Meyer's Children Hospital, Rappaport Faculty of Medicine, Technion, Haifa, Israel.
Curr Opin Immunol. 2009 Oct;21(5):481-6. doi: 10.1016/j.coi.2009.07.005. Epub 2009 Aug 3.
Up to now three distinct syndromes affecting several steps in the leukocyte adhesion cascade have been described. In LAD I the firm adhesion of leukocyte to the endothelium is defective, because of mutations in the gene encoding the beta(2)-integrin. Recent works both in human and animal models shed light on various mutations and their physiological importance. Furthermore, the beneficial effect of gene therapy is also becoming clear. LAD II which involved the first phase of the cascade, the rolling phase, is caused by mutations in the specific fucose transporter to the Golgi apparatus. Gene targeted mice were able to demonstrate indeed the role of this transporter in the adhesion process and long-term follow-up of patients showed that while in childhood immunodeficiency is the prominent feature, later on in life the metabolic consequences govern the clinical pictures. LAD III is the last syndrome to be described and a primary activation defect in all three beta-integrins 1, 2, and 3 is detected. Just recently mutations in Kindlin 3, a newly recognized component, which binds the cytoplasmic tail of integrin, and is important in integrin activation, the second phase of the adhesion cascade, were found.

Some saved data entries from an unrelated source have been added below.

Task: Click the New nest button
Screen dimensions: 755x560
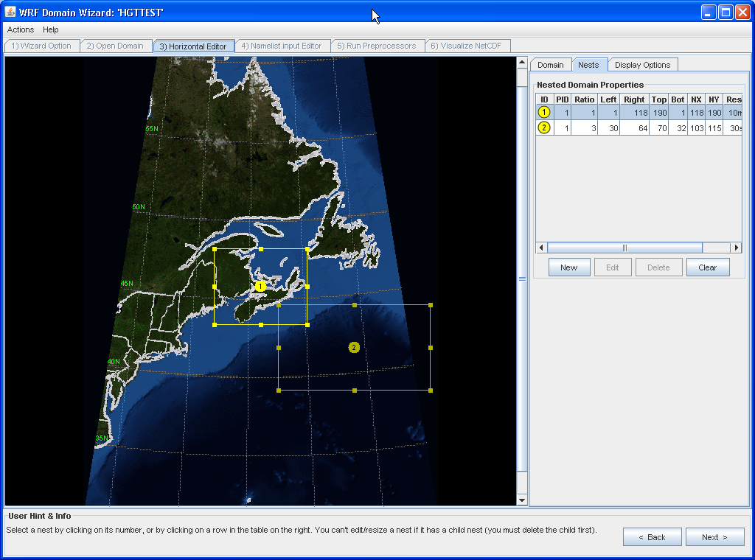Action: [568, 267]
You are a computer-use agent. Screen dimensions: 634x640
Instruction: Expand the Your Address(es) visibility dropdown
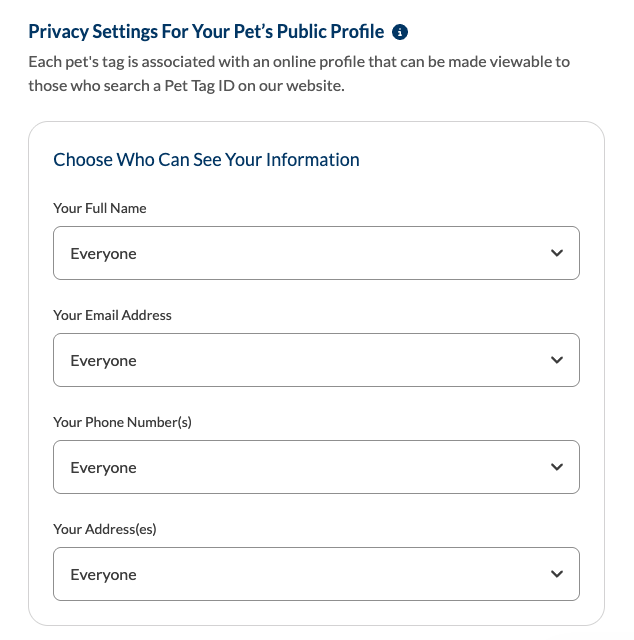[316, 574]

到目前为止,已经描述了三种不同的综合征,这些综合征影响白细胞黏附级联中的几个步骤。在 LAD I 中,由于编码β(2)-整合素的基因突变,白细胞与内皮细胞的牢固黏附存在缺陷。最近在人类和动物模型中的研究揭示了各种突变及其生理重要性。此外,基因治疗的有益效果也变得清晰起来。LAD II 涉及级联的第一阶段,即滚动阶段,是由高尔基体特异岩藻糖转运体的突变引起的。基因靶向小鼠确实能够证明该转运体在黏附过程中的作用,对患者的长期随访表明,虽然在儿童时期免疫缺陷是突出的特征,但随后的代谢后果决定了临床特征。LAD III 是最近描述的综合征,在三种β整合素 1、2 和 3 中均检测到原发性激活缺陷。最近发现了 Kindlin 3 的突变,Kindlin 3 是一种新发现的整合素激活的重要组成部分,它与整合素的细胞质尾巴结合,在整合素激活的第二阶段中起着重要作用。